Neuer Vorstand, neuer Anfang: Linkspartei sucht Kurs
3. Juni 2012Mit der Wahl Höhns wurde der Bundesparteitag am Sonntag fortgesetzt. Er blieb ohne Gegenkandidat, nachdem es am Vortag immer wieder Kampfabstimmungen gegeben hatte. Der Bundesgeschäftsführer erhielt 81 Prozent der Stimmen. Damit konnten die Reformer nach Einschätzung von Beobachtern wieder etwas Boden gut machen, nachdem sie zuvor bei der Wahl der Parteispitze eine Niederlage erlitten hatten.

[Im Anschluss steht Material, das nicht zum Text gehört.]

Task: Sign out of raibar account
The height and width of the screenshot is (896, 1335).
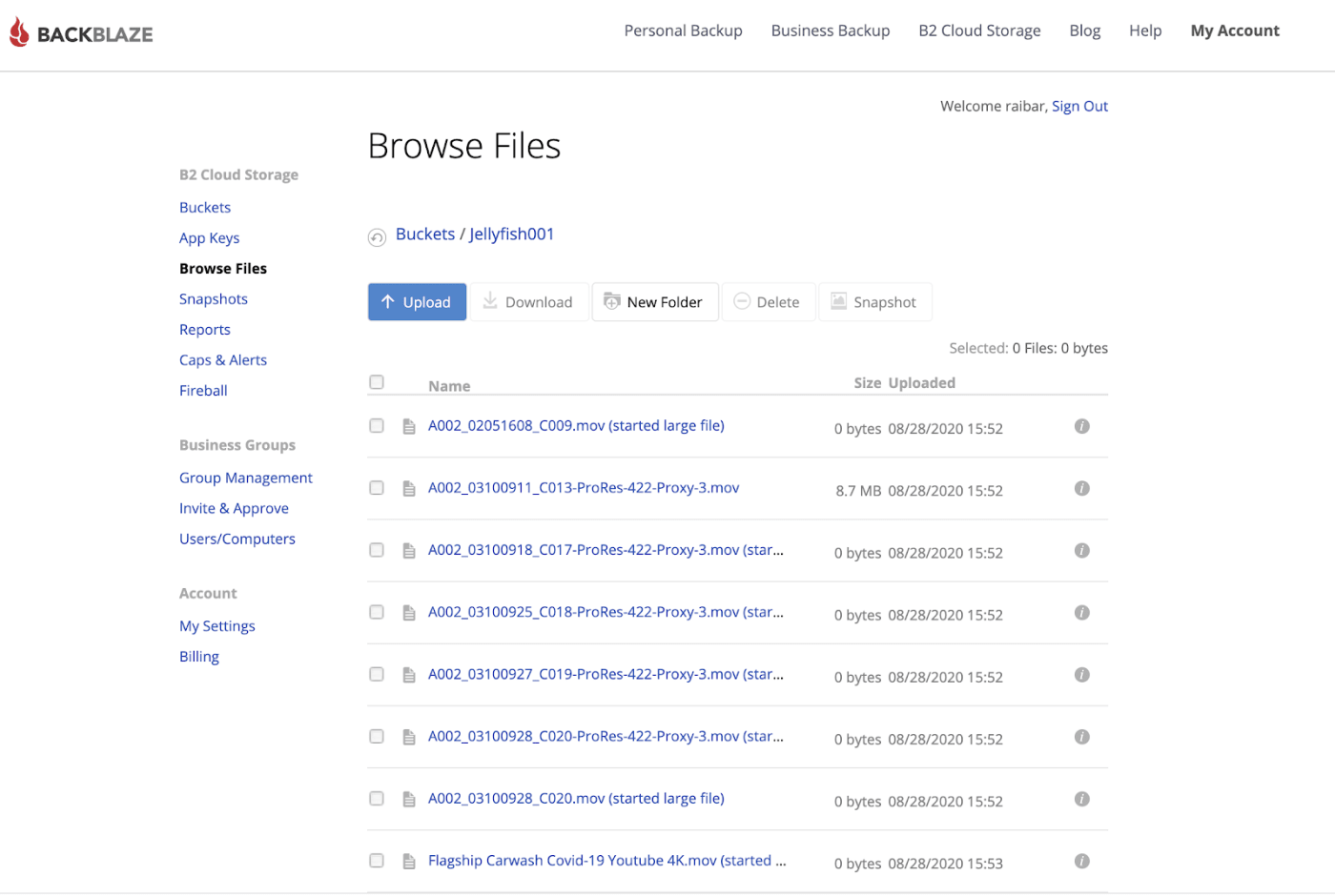Action: point(1079,106)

Denn dabei hatte sich am Samstag (02.06.2012) der baden-württembergische Partei-Chef Bernd Riexinger in einer Kampfabstimmung gegen Bundestags-Fraktionsvize Dietmar Bartsch durchgesetzt. Für Riexinger stimmten 297 Delegierte, für Bartsch 251. Der 56-jährige Riexinger ist Vertreter des linken Gewerkschaftsflügels in der Partei. Der Ostdeutsche Bartsch gehört zu den profiliertesten Vertretern des Reformflügels.

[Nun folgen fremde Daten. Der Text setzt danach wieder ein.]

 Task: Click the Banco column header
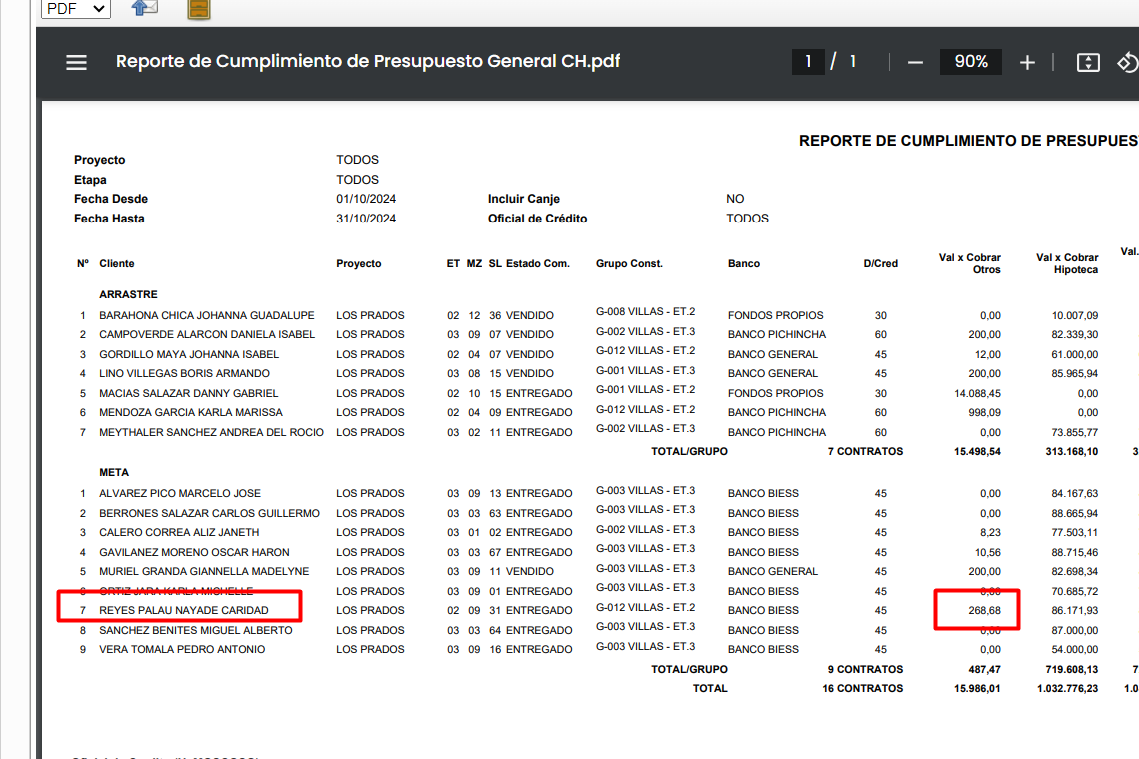743,264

Zuvor war bereits die sächsische Bundestagsabgeordnete Katja Kipping, bisher stellvertretende Parteichefin, zur Vorsitzenden gewählt worden. Auch die 34-Jährige setzte sich in einer Kampfabstimmung durch, gegen die Hamburger Fraktionschefin Dora Heyenn. Kipping, die sich keinem Parteiflügel zuordnen lassen will, erhielt bei ihrer Wahl 371 von 553 gültigen Stimmen.
Aufruf zur Geschlossenheit
Kipping und Riexinger folgen auf das Führungsduo Klaus Ernst und Gesine Lötzsch. Zu den stellvertretenden Vorsitzenden wurde auch Sahra Wagenknecht gewählt. Die Lebensgefährtin des früheren Vorsitzenden Oskar Lafontaine gilt ebenfalls als Wortführerin des fundamentalistischen Flügels.
Die neue Doppelspitze rief dazu auf, nun die Grabenkämpfe zu beenden und zur Geschlossenheit zurückzufinden. Riexinger sagte, er sei davon überzeugt, dass eine gemeinsame Linke wieder auf die Erfolgsspur zurückkommen werde. Kipping appellierte an die Partei, die Aufteilung in Ost und West zu überwinden.
In der Linken hatte sich in den vergangenen Monaten der meist aus Westdeutschen bestehende radikale Flügel und das reformorientiert-pragmatische Lager, das in Ostdeutschland dominiert, einen erbitterten Machtkampf geliefert. Die Partei war zuletzt bei den Landtagswahlen in Schleswig-Holstein und Nordrhein-Westfalen an der Fünf-Prozent-Hürde gescheitert.
Regierung oder lieber nicht?
Im Kern streitet die Partei darum, ob und unter welchen Bedingungen sich die Linkspartei an Regierungen beteiligen soll. In Brandenburg regiert die Linke derzeit als Juniorpartner in einer Koalition mit der SPD.
Die Linke war 2007 aus der Fusion der westdeutschen "Wahlalternative Arbeit und Soziale Gerechtigkeit" (WASG), einer Organisation von linken Gewerkschaftern und ehemaligen Sozialdemokraten, mit der ostdeutschen PDS entstanden. Diese hat ihre Wurzeln in der ehemaligen DDR-Staatspartei SED. Daher ist die Linke vor allem im Osten stark verankert, wo sie bei Wahlen deutlich besser abschneidet als im Westen.